Recipe

Cashew “cheese” recipe base

Prep time: 2 hours
Assembling time: 15 minutes
Makes about: 1 cup

Ingredients

  • 1 generous cup raw cashews, that have been soaked for at least 2 hours (or overnight is ok) then drained and rinsed
  • 1 tablespoons nutritional yeast
  • 2 tablespoons freshly squeezed lemon juice
  • 1 – 2 garlic cloves (adjust to your preference)
  • ½ teaspoon salt
  • Pepper to taste if desired
  • ¼ cup water (more as needed)

 

Instructions

  1. Place the cashews, nutritional yeast, lemon juice, garlic, salt, and pepper in a food processor. Pulse repeatedly to break the cashews down, until they form a coarse, crumbly mixture.
  2. Turn the food processor back on. With the motor running, drizzle in the water and let the cashews process for about 10 seconds. Stop the machine and scrape sides of the bowl down to get all the cashews evenly processed. Continue processing for 1-2 minutes, or until the cashew cheese is smooth and thick, and looks a bit like hummus. Add a tablespoon of extra water if it seems too thick.

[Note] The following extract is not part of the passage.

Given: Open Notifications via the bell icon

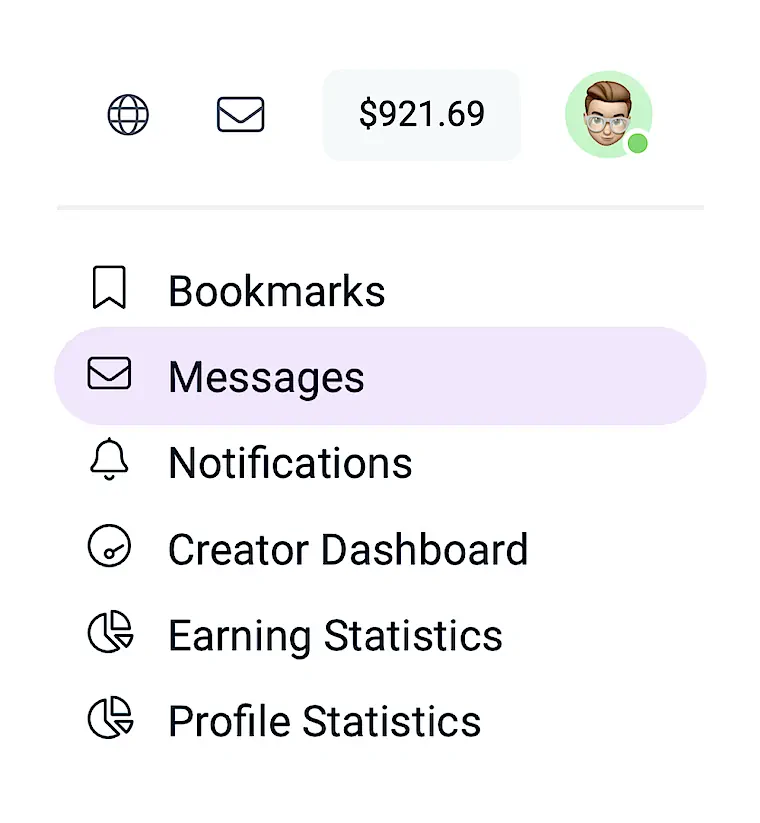Looking at the screenshot, I should click(109, 461).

Enjoy on crackers, fresh bread, as a dip for vege sticks …

Cashew cheese will keep for up to 6 days in an airtight container in the fridge.

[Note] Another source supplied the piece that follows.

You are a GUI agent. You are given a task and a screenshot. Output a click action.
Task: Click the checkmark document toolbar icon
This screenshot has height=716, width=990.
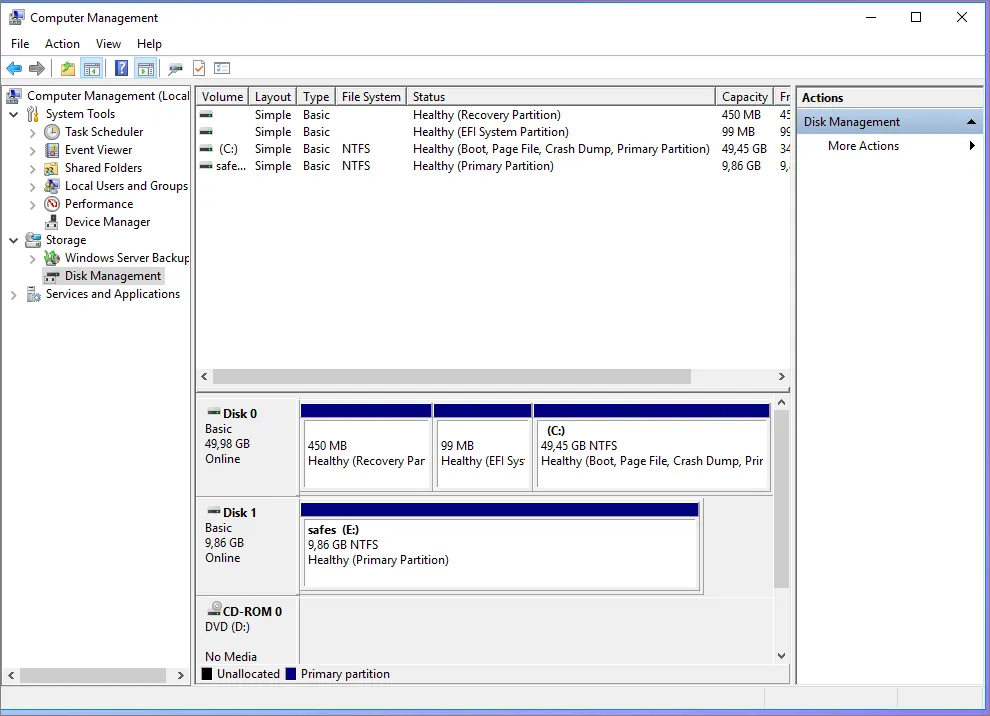click(199, 68)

* You can eat the cheese as it is, or fancy it up by:

  • adding chopped fresh herbs,
  • adding roasted beetroot, capsicums or tomatoes during step 2,
  • sprinkle it with dukkha … the options are endless!

 

Why eat nutritional yeast?

Nutritional yeast is a non-active (meaning it won’t bother your tum), cultured strain of yeast (Saccharomyces cerevisiae, aka Brewer’s yeast). It’s been a staple of vegan diets for years because it is a complete protein source – containing 18 amino acids, including 9 that are essential to us humans that we cannot produce ourselves.

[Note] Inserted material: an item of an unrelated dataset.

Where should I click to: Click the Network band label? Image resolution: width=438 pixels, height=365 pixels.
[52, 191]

Nutritional yeast also contains other goodies such as beta-1,3 glucan, trehalose, mannan and glutathione, which have been associated with enhanced immunity and reduced cholesterol levels. Its chock full of the B vitamins (including riboflavin, thiamine, folate, B-6 and niacin) to help extract energy from your food and make red blood cells, and a source of the minerals: selenium, iron and zinc.

So why wouldn’t you eat it? The yeast gives this recipe its “cheesy” flavour – if you want to up the cheesy quota simply add another tablespoon of the yeast.